The Yomiuri reported earlier that some government members had proposed the state take a majority stake in TEPCO and help it pay for damages stemming from the nuclear accident, which has also shone a light on the company's chequered past. At the time of the disaster, the Fukushima plant was stacked high with more spent fuel than it was originally designed to hold, according to company documents and outside experts. The plant had also repeatedly missed mandatory safety checks over the past decade and was suspected of falsifying safety documents.
Even before compensation claims are filed, the crippled former state-owned utility faces higher costs. Nomura Holdings analyst Shigeki Matsumoto said this month that TEPCO will have pay more than $1 billion every month on oil and gas to make up for lost capacity. With reactors likely to be off line for a long time, that expense will mount.
TEPCO took almost two years to restart reactors at its Kashiwaki-Kariwa plant, the world's biggest, after an earthquake there halted generation in 2007, Matsumoto said, although the damage was far less severe that at Fukushima.
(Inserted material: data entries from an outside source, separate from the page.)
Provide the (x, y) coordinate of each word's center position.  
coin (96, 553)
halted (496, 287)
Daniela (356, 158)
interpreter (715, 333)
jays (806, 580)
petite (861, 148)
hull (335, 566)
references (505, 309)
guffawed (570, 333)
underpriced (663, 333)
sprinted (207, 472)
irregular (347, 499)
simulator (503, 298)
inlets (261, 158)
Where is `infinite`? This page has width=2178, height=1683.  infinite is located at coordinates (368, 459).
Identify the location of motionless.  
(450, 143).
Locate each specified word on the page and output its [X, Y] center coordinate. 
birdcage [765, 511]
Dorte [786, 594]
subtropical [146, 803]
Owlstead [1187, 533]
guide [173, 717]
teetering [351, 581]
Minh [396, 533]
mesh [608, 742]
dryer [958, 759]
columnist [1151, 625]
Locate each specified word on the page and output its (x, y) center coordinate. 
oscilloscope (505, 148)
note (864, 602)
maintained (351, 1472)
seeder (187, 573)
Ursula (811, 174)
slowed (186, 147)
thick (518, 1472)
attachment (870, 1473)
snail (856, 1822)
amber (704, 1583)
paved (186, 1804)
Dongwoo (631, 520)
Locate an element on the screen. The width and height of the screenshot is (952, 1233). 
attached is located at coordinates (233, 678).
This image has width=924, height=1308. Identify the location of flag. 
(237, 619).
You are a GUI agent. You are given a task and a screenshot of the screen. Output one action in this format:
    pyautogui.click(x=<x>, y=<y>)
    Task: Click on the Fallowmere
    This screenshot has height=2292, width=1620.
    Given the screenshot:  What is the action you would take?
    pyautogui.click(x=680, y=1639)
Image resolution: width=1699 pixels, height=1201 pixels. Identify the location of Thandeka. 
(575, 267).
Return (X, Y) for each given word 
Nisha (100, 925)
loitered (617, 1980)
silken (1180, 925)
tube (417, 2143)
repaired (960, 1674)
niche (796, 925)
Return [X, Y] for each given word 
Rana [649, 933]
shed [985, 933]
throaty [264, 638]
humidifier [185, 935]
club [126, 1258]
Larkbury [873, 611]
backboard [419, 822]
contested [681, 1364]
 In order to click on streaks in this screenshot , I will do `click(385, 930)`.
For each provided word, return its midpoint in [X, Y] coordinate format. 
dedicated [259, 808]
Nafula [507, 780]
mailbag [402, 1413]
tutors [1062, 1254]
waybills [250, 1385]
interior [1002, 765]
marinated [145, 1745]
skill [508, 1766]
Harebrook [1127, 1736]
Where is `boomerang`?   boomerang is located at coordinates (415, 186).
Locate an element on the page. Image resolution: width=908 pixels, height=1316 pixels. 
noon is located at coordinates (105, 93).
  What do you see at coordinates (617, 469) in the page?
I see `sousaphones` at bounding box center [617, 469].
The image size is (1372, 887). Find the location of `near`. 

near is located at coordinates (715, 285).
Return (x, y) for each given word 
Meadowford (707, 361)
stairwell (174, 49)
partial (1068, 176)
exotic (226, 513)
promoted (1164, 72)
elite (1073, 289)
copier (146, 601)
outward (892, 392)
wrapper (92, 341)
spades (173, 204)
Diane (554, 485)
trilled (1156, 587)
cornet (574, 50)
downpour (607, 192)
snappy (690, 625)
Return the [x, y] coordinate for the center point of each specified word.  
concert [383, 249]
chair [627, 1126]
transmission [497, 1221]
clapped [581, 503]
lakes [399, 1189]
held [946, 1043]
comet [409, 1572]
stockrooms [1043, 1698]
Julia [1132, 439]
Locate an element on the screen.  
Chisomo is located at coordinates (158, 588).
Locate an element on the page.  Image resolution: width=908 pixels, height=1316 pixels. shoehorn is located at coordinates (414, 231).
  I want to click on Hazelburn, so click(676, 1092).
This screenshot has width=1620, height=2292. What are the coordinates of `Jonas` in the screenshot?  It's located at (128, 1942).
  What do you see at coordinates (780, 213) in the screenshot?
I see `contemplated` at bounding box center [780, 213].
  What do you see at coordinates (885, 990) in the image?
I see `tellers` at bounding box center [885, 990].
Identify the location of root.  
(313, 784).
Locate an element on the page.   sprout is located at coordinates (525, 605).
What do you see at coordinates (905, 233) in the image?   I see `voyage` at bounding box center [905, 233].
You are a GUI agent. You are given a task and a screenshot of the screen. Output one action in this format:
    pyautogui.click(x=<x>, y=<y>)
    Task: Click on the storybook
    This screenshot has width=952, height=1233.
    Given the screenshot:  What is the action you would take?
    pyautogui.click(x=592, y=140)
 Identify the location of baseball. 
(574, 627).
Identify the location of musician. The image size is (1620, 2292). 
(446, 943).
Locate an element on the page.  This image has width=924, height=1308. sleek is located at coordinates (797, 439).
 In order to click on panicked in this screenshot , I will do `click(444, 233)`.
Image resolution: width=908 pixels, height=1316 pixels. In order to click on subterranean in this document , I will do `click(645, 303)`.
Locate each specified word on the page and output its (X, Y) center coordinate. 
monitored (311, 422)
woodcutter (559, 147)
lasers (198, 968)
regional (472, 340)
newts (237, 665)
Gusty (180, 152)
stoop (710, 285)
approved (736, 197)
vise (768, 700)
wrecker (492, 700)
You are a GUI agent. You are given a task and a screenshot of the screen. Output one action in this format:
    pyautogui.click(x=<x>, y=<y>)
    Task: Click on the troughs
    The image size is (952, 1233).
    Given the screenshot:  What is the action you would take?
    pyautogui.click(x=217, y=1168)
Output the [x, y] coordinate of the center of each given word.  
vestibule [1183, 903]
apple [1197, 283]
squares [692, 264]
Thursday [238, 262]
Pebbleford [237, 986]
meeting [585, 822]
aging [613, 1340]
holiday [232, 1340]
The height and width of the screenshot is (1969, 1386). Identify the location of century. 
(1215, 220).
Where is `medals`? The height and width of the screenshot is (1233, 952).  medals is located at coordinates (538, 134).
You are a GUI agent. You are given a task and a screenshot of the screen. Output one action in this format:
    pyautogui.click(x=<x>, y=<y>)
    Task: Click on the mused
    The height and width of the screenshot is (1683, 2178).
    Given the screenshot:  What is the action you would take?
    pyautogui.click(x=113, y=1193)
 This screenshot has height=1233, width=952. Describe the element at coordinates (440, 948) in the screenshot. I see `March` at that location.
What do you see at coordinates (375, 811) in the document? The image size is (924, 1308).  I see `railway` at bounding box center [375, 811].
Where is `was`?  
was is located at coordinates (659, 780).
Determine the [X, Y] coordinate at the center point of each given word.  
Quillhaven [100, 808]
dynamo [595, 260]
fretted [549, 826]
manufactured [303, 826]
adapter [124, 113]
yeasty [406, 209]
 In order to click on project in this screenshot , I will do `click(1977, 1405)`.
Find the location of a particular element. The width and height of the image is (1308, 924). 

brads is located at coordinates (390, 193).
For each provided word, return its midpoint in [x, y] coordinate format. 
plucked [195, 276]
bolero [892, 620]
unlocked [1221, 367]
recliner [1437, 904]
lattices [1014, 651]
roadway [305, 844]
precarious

With radiation still leaking, the final bill could quickly empty TEPCO's coffers including $25 billion in emergency financing it has requested from Japan's big banks.
The crisis appeared to escalate in the past few days with plutonium found in soil on Tuesday at the plant, rattling already shaky financial markets. Expectations of a government take-over make it easier for TEPCO to extend its credit and allow it to tap capital markets, said Yoshinobu Yamada, a bank analyst at Deutsche Securities.
"Since the government would back them up, I don't see them defaulting on loans. If they are nationalised their credit rating would rise," Yamada said. Still, any political decision to take-over TEPCO may take some time. Chief Cabinet Secretary Yukio Edano said earlier on Tuesday the government was not yet considering nationalisation. "At this point, it is my understanding that government institutions are not considering such a move," he said.
TEPCO spokesman Hajime Motojuku said he was unaware of any nationalisation plan. "Our first and biggest priority at this moment is to prevent the nuclear power plant accident from worsening further," he said. Nonetheless, talk of nationalisation is eroding shareholder value. "As long as there are concerns that TEPCO may be nationalised, investors don't want to hold the stock. Passive funds are selling too," said Hajime Nakajima, a trader at Cosmo Securities in Tokyo The spread on Tokyo Electric's 5-year credit default swaps widened to 405 basis points on Monday on Markit, against just 40 points before the crisis. The utility had 432 billion yen in cash and equivalents at the end of December, according to its financial statements.